So fundamentally VR has more potential than AR. Things like nausea may take
some time to work out but they're not unsolvable. For example, if the issue is
the disconnect between the acceleration/orientation sensors in your ears and
the virtual reality we can just bypass those sensors and inject a signal
directly into the relevant nerves. It might even be possible to do this
through the skin in combination with training. The frame rate/resolution
issues will also improve until eventually virtual reality will be
indistinguishable from reality (ignoring tactile input for a sec). Sure
physical movement in this environment is another problem. But the end game is
something that is simply incredible/unimaginable.

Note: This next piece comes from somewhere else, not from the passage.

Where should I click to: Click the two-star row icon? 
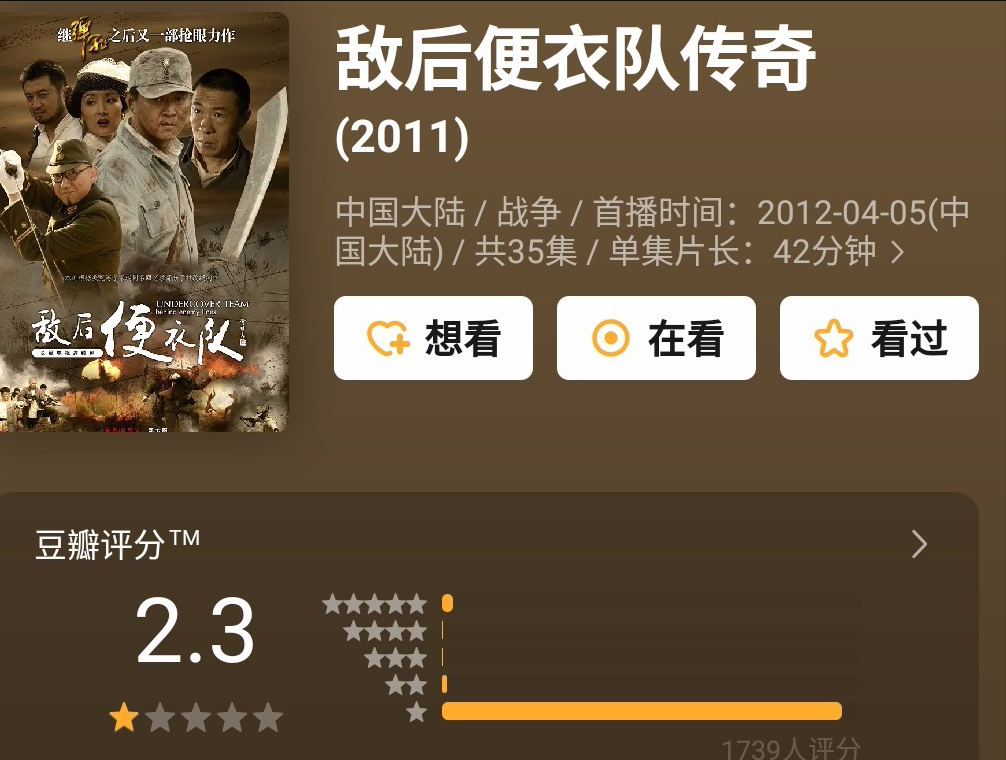(406, 685)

With AR- sure you can add more synthetic information over reality. You still
have tactile challenges (you can't touch it or interact with it). It is very
difficult to combine seamlessly with the outside environment to make it more
than just a fancy heads-up-display.

Not saying AR isn't cool and full of potential but I don't think we can
compare its potential with VR. VR is the holodeck... AR is ... a heads-up
display? Not to mention the need to carry AR with you wherever you go if you
want to use it in the "real world", power it, compute, etc.

EDIT: One more thought while I'm at it. You can always inject the real reality
into VR and thus make it AR but you can't remove reality from AR... Or if you
could the two would basically merge. So AR can be seen as VR with
"transparency" ... And VR is a superset of all ARs where you can't completely
remove reality.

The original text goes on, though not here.